EL PP DEJA DE FINGIR LOS ORGASMOS
JUAN CARLOS ESCUDIER
Más que un
dirigente, Pablo Casado se está revelando como un teórico del psicoanálisis,
habilidad que debió adquirir cursando algún máster de la Rey Juan Carlos que,
por prudencia, aún no ha revelado. El presidente del PP ha colocado al partido
en el diván y ha descubierto que su problema no era que se hubiera podrido más
que la carne picada fuera del frigorífico o que fuera incapaz de mostrar alguna
sensibilidad con los damnificados de la crisis económica y de sus políticas
mientras estuvo en el Gobierno. Lo que en realidad afectaba al enfermo era su
baja autoestima, producto de una serie de complejos que controlaban sus
acciones y le impedían ganar confianza y aprender a quererse.
Para poner remedio
a sus males, Casado ha tirado de manual y ha procedido a escuchar esa voz
interior del PP a la que Rajoy no atendía porque siempre le pillaba en la
siesta y que, al parecer, pedía a gritos que se dejaran de hacer cosas para
conseguir la aprobación de los demás. El partido venía a ser en cierta manera
una fuerza obsesionada con la línea (de centro) y necesitaba que alguien le
quitara la faja para así liberar y exhibir los kilos (de derecha) que ocultaba
en su interior. Lo que se vive ahora es un alumbramiento, el nacimiento de un
ser bastante orondo que, lejos de conformarse con mostrarse tal cual era, se
atreve incluso a bailar un merengue en tanga de leopardo.
La flamante
candidata a la Comunidad de Madrid, Isabel Díaz Ayuso, que también tiene algo
de psicoanalista sin título, lo ha venido explicando en las miles de
entrevistas con las que se ha querido dar a conocer: el PP pensaba una cosa
pero decía otra diferente para no escuchar reproches. Fingía los orgasmos.
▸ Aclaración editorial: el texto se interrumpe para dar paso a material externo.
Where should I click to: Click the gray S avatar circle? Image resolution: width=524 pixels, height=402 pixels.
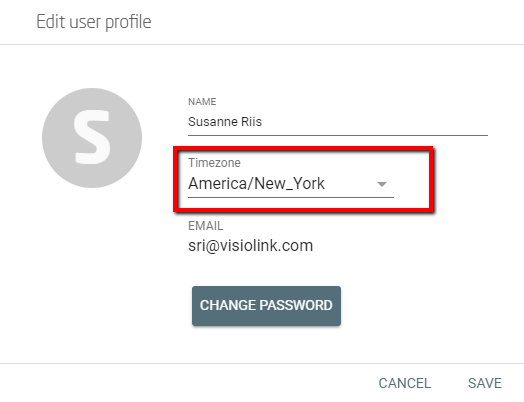tap(92, 138)

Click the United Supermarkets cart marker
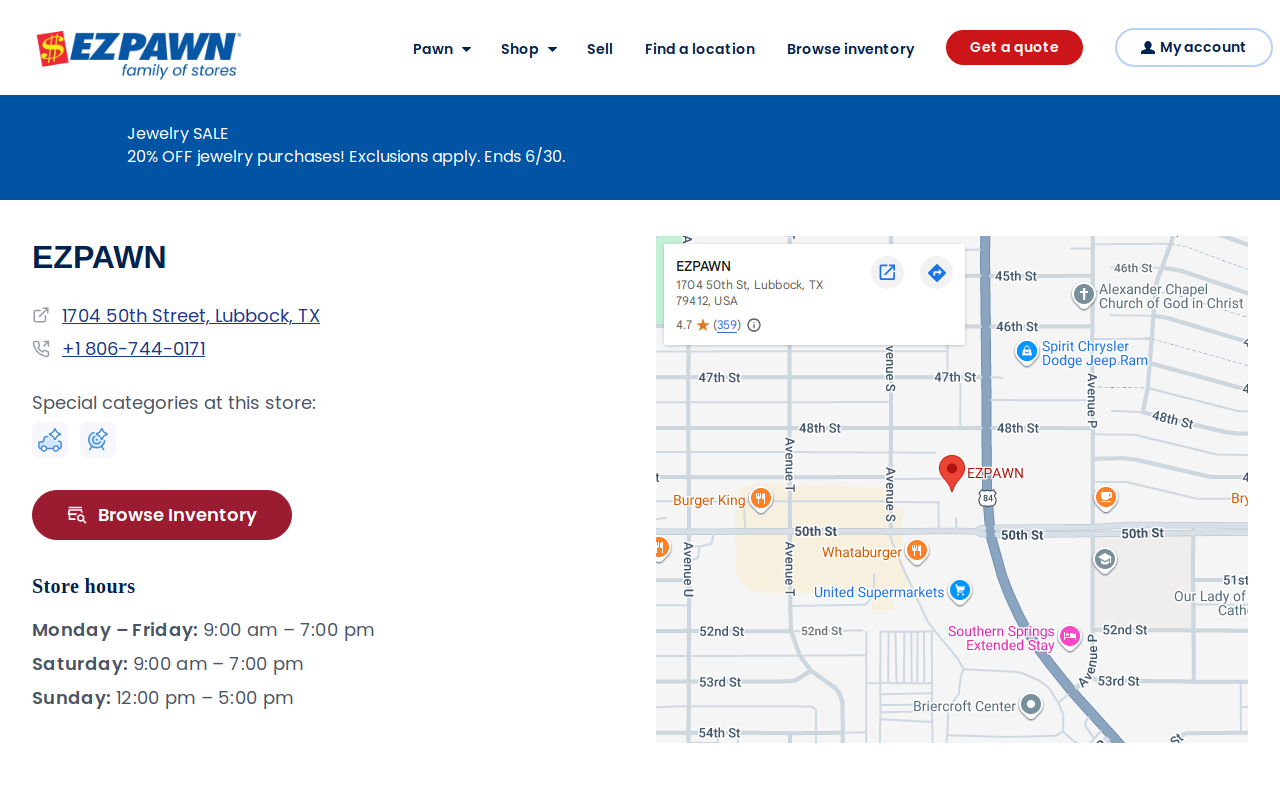(x=960, y=591)
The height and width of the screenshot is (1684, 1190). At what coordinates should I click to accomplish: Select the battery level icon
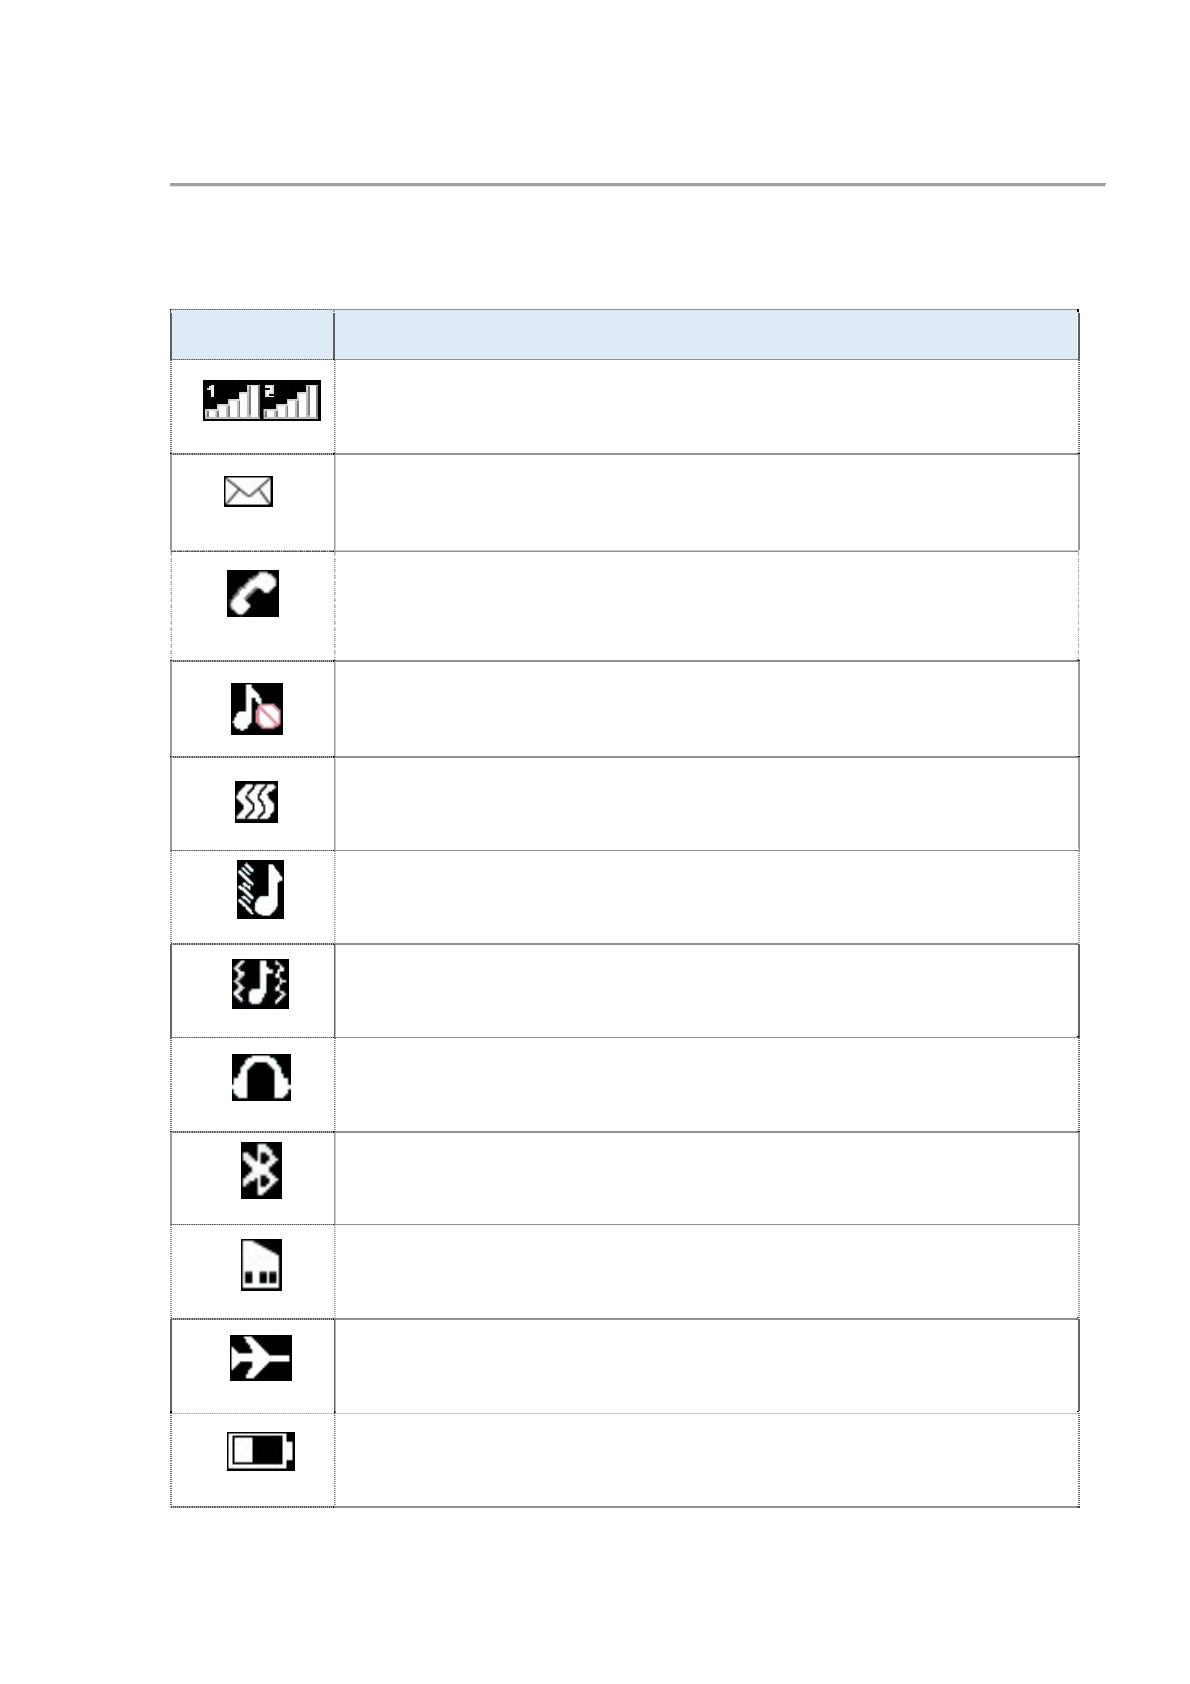(261, 1451)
A
eso es a lo que Casado y su joven guardia pretoriana quieren poner remedio.
De los complejos
del PP había unanimidad respecto al que aquejaba a su líder fetiche, el
estadista del ‘mire usted’, cuya arrogancia y prepotencia se atribuía a un
sentimiento de inferioridad mal resuelto que le hacía mostrarse como una
divinidad con bigote siempre dispuesta a leernos la cartilla y a impartirnos
lecciones magistrales al descuido. Sin embargo, era justamente lo contrario. La
suya, en realidad, era la auténtica imagen del partido, desnudo y sin disfraces,
el ‘sincomplejismo’ perfecto, creacionista, negacionista y todos los istas que
se quisieran añadir siempre que significaran circular en dirección contraria
como un kamikaze del sentido común.
Liberado de sus
corsés de moderación y hasta de modernidad, el PP verdadero es, al parecer, el
de Andreíta Fabra y su ‘que se jodan’ a los parados, el que considera que los
inmigrantes son las langostas de la plaga bíblica, el que entiende que la ley
de violencia de género provoca indefensión a los hombres y apuntala la
dictadura de género, el que piensa, como Mayor Oreja, que el franquismo fue un
período de extraordinaria placidez y el que niega, en definitiva, que emular a
Vox sea un error porque, bien mirado, ellos son el original y los de Abascal la
copia a caballo.
La terapia de
Casado implica una vuelta a los orígenes. Consiste en elegir candidatos para
frenar a Vox que podrían ser candidatos de Vox, y hacerlo además a la antigua
usanza, de manera que su primer presidente elegido en primarias reniega de la
militancia y recupera esa democracia digital que viene a ser un homenaje a la
falange, dicho así en minúscula para que no haya confusiones y los nostálgicos
no se llamen a engaño.
Se tiene mucha fe
en este viaje a las esencias que debería mostrar la verdadera faz del PP y no
ese engendro de centro derecha deformado por el botox. Aunque remota, existe la
posibilidad de que la operación vaya bien pero el paciente pierda el ojo. Nada
que Casado no pueda solucionar con parche negro y viril como el de Millán-Astray.